圖5 各組細(xì)胞Bax、Bcl-2表達(dá)及增殖活力檢測結(jié)果Fig.5 Results of expressions of Bax，Bcl-2 and prolifera?tion activity

2.6 激活miR-194-5p或抑制TSPAN1的表達(dá)抑制A431細(xì)胞侵襲Transwell侵襲實(shí)驗(yàn)檢測各組細(xì)胞侵襲過膜情況，結(jié)果顯示，相對于Normal組，其余各組細(xì)胞侵襲能力顯著增強(qiáng)（均P<0.05）。相對于Blank組，激活miR-194-5p表達(dá)或抑制TSPAN1表達(dá)能夠抑制細(xì)胞增殖侵襲過膜的數(shù)量，且二者聯(lián)合作用效果更明顯（均P<0.05）。抑制miR-194-5p表達(dá)能夠促進(jìn)細(xì)胞侵襲（均P<0.05），NC組和Blank組差異無統(tǒng)計學(xué)意義（P>0.05）。見圖6。提示干預(yù)miR-194-5p或TSPAN1的表達(dá)能夠調(diào)控A431細(xì)胞的侵襲。

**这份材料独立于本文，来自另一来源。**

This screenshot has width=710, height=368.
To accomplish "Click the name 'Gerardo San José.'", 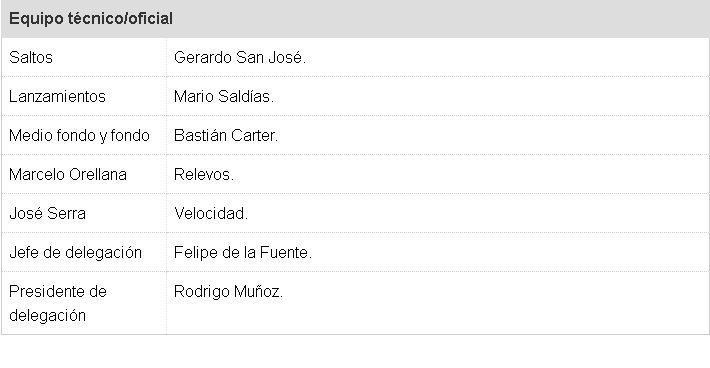I will [x=240, y=57].
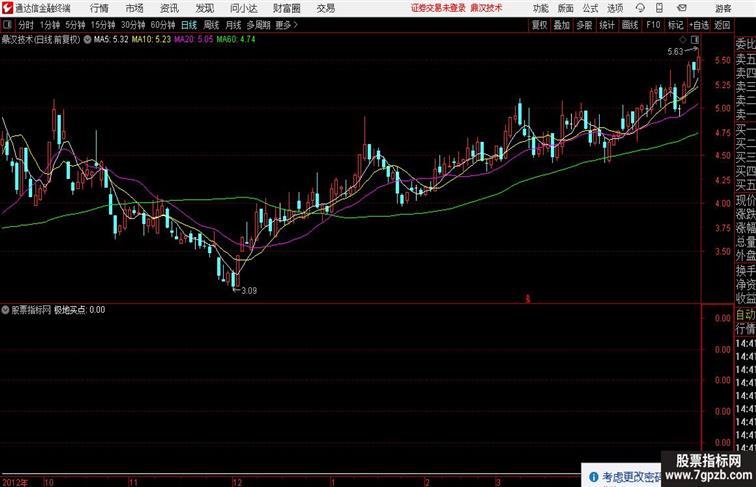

圖6 過表達(dá)miR-194-5p或抑制TSPAN1能夠抑制A431細(xì)胞侵襲Fig.6 Overexpression of miR-194-5p or inhibition of TSPAN1 could inhibit invasion of A431 cells

2.7 激活miR-194-5p或抑制TSPAN1的表達(dá)促進(jìn)A431細(xì)胞凋亡Annexin V-FITC/PI雙標(biāo)染色法檢測結(jié)果顯示，與Normal組相比，其他各組細(xì)胞凋亡率明顯降低（P<0.05）。相對于Blank組，激活miR-194-5p表達(dá)或抑制TSPAN1表達(dá)能夠促進(jìn)細(xì)胞凋亡，且聯(lián)合作用效果更明顯（均P<0.05）。抑制miR-194-5p表達(dá)能夠抑制細(xì)胞凋亡（均P<0.05）。NC組和Blank組差異無統(tǒng)計學(xué)意義（P>0.05）。見圖7。提示干預(yù)miR-194-5p或TSPAN1表達(dá)能夠影響A431細(xì)胞的凋亡。

圖7 過表達(dá)miR-194-5p或抑制TSPAN1能夠誘導(dǎo)A431細(xì)胞凋亡Fig.7 Overexpression of miR-194-5p or inhibition of TSPAN1 could induce apoptosis of A431 cells

3 討論

CSCC是一種常見的皮膚癌，在陽光照射下表現(xiàn)為鱗狀、紅色或出血性病變，紫外線照射、皮膚白皙和免疫抑制均是其發(fā)病原因，侵襲性CSCC以高發(fā)病率和高死亡率為特征［11-12］。miRNAs是一種內(nèi)源性、非編碼的微小RNA，長度為19~25個核苷酸，參與轉(zhuǎn)錄后的基因表達(dá)調(diào)控，miRNA的表達(dá)在宮頸癌、肺癌、胃癌等多種癌癥中發(fā)揮重要作用［13-16］。其可通過調(diào)節(jié)一個或多個靶基因發(fā)揮腫瘤抑制或促進(jìn)作用［17-18］。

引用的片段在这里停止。